William C. Brudnick, Sp. Asst. Prosecutor, River Edge, argued the cause for plaintiff-respondent (Guy W. Calissi, Bergen County Prosecutor, Hackensack, attorney).
Before Judges CONFORD, FREUND and HANEMAN.
The opinion of the court was delivered by
CONFORD, J.A.D.
Defendant is and for some time past has been City Manager of the Borough of Fair Lawn. He was indicted by the grand jury of Bergen County for misconduct in office and was subsequently granted leave to appeal from an order of the Law Division denying his motion to quash the indictment.
The appeal projects for our attention several distinct grounds of assault upon the true bill. Proper consideration of the merits of the appeal requires setting forth the substantive part of the indictment in its entirety. (The interpolations of numbers and letters in brackets are by the court.)
The bracketed numbers we have inserted in paragraph 2 identify the four separate duties which the State contends the defendant owed the public as an official, and violated; the bracketed numbers and letters in paragraph 4 identify in broad outline, the substantive acts or omissions charged to constitute defendant's violations of the duties specified in paragraph 2.
Defendant's first ground of appeal requires no extended discussion. The contention is that R.S. 40:50--1, N.J.S.A., the bidding statute which the indictment charges defendant ignored and contravened, was repealed by L.1957, c. 30, and that this operated to abrogate the criminality of any conduct by the defendant prior thereto based upon the statute cited. Den ex dem. James v. DuBois, 16 N.J.L. 285 (Sup.Ct.1837), is relied upon. The case stands for the common-law principle that the repeal of a penal law will ordinarily carry with it immunity from punishment or prejudice for acts done or omitted contrary to that law.

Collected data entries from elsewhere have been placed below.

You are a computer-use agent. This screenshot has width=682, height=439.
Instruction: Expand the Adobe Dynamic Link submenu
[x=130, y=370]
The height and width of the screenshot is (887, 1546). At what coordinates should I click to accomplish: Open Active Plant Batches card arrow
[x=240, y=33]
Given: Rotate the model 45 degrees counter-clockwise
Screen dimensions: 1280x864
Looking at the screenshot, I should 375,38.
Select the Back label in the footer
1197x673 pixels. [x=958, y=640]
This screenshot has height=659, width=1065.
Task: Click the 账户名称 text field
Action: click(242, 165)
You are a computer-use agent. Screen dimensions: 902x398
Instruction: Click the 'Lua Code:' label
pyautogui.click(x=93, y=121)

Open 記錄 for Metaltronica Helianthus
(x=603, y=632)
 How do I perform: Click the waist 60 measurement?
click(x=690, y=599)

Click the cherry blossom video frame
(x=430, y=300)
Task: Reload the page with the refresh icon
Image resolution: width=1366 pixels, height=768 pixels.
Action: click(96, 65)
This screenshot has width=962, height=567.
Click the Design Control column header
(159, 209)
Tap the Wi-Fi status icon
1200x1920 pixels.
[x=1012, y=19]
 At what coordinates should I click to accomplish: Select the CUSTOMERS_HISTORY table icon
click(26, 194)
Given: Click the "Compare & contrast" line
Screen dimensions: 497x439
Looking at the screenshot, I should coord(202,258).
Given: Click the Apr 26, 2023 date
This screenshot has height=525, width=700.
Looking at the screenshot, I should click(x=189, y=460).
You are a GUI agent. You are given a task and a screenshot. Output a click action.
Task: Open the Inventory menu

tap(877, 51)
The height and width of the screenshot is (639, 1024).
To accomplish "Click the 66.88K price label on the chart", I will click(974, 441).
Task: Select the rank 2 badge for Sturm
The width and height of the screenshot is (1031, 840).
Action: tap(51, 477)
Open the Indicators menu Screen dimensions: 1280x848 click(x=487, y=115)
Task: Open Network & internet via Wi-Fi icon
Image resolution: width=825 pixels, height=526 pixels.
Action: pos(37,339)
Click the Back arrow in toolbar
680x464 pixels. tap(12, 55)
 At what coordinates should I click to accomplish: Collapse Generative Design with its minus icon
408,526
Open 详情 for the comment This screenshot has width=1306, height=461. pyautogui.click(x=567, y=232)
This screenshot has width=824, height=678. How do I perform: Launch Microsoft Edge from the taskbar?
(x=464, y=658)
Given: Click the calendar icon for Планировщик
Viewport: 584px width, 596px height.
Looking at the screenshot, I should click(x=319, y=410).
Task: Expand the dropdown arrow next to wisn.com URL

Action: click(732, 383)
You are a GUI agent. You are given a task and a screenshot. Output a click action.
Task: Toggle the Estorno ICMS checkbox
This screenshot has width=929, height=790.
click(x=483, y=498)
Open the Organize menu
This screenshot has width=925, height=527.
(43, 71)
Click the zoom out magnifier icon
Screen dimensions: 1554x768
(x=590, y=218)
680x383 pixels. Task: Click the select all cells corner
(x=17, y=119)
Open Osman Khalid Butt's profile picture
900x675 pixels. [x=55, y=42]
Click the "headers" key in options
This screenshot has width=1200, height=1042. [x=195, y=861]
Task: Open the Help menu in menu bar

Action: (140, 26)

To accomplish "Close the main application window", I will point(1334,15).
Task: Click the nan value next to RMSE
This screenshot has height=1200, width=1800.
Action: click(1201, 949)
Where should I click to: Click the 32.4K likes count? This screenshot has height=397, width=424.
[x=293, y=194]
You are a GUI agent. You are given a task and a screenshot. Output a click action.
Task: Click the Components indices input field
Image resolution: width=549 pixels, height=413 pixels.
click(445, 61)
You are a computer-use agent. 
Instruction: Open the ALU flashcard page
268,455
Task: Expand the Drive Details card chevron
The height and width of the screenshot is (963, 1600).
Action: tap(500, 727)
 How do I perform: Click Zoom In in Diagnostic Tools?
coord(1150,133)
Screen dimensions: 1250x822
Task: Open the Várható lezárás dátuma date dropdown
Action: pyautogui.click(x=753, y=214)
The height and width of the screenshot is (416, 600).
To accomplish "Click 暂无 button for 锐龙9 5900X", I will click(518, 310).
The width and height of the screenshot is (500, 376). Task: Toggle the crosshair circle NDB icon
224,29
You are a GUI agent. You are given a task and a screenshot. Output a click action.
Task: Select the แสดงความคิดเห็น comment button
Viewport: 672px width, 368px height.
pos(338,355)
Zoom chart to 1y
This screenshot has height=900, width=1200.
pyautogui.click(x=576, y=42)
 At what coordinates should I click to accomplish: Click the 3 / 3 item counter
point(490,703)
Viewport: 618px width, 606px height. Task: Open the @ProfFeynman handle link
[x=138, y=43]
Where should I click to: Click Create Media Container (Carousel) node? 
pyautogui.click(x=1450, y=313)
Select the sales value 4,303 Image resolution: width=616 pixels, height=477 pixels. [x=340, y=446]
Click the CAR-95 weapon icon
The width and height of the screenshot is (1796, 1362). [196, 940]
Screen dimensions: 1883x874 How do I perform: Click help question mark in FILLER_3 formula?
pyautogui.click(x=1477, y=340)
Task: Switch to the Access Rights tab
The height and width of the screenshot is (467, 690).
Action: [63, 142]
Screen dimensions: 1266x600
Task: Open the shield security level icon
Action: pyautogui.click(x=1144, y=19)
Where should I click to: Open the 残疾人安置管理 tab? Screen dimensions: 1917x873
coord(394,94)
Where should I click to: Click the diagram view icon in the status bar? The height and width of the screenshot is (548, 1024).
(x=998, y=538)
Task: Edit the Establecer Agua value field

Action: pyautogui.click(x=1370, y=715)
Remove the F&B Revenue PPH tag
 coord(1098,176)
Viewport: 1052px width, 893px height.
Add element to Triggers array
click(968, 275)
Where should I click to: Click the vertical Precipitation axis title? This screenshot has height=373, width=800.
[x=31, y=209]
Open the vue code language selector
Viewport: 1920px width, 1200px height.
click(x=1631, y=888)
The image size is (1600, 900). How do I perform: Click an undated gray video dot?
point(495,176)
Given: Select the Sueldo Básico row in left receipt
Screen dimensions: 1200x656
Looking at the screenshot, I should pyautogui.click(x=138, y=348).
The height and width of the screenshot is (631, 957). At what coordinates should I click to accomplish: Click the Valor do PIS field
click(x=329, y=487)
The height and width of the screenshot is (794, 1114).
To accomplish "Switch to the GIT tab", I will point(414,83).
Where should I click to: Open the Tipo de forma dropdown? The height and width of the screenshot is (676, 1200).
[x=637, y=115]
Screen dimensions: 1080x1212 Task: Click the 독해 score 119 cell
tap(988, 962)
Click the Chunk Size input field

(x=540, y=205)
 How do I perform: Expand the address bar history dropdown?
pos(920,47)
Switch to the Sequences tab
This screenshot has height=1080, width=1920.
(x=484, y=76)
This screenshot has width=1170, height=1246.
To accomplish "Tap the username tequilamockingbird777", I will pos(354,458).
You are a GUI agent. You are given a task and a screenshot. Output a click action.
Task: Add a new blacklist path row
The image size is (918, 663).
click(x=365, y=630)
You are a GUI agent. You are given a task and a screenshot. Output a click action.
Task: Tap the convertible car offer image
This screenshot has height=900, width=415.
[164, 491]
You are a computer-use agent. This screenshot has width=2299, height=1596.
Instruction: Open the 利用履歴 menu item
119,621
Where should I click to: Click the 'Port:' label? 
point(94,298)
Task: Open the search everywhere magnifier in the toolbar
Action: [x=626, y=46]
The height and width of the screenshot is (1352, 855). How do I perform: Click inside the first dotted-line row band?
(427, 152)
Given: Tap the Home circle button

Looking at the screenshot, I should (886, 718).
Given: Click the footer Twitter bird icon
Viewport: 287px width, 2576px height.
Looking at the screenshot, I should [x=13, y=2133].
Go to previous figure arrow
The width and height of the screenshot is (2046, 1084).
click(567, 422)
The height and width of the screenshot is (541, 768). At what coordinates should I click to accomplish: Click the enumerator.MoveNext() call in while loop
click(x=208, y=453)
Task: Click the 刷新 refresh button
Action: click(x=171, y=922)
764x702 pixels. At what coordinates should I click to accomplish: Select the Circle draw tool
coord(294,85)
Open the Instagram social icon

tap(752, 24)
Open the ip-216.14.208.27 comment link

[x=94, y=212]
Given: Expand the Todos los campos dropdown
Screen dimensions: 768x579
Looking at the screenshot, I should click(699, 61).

There are at least two ready answers to the argument, the most obvious of which is that L.1957, c. 30 did not, in fact, repeal R.S. 40:50--1, N.J.S.A., but merely amended it to increase from $1,000 to $2,500 the contract minimum above which the statute requires public advertisement for bids on municipal contracts and award to the lowest responsible bidder. See Sutherland, Statutory Construction (3rd ed. 1943), § 2002, p. 447. In this amendment there is not the slightest warrant for deriving the inference of a legislative intent that any offenses constituting the common-law crime of misconduct in public office, based upon the violation of duties grounded in the bidding statute (State v. Startup, 39 N.J.L. 423, 426 (Sup.Ct.1877)), and committed prior to the amendment, were to be absolved by its adoption. The amendment evinces no more than a legislative design that the minimum contract figure should be raised from $1,000 to $2,500 insofar as prospective transactions were concerned.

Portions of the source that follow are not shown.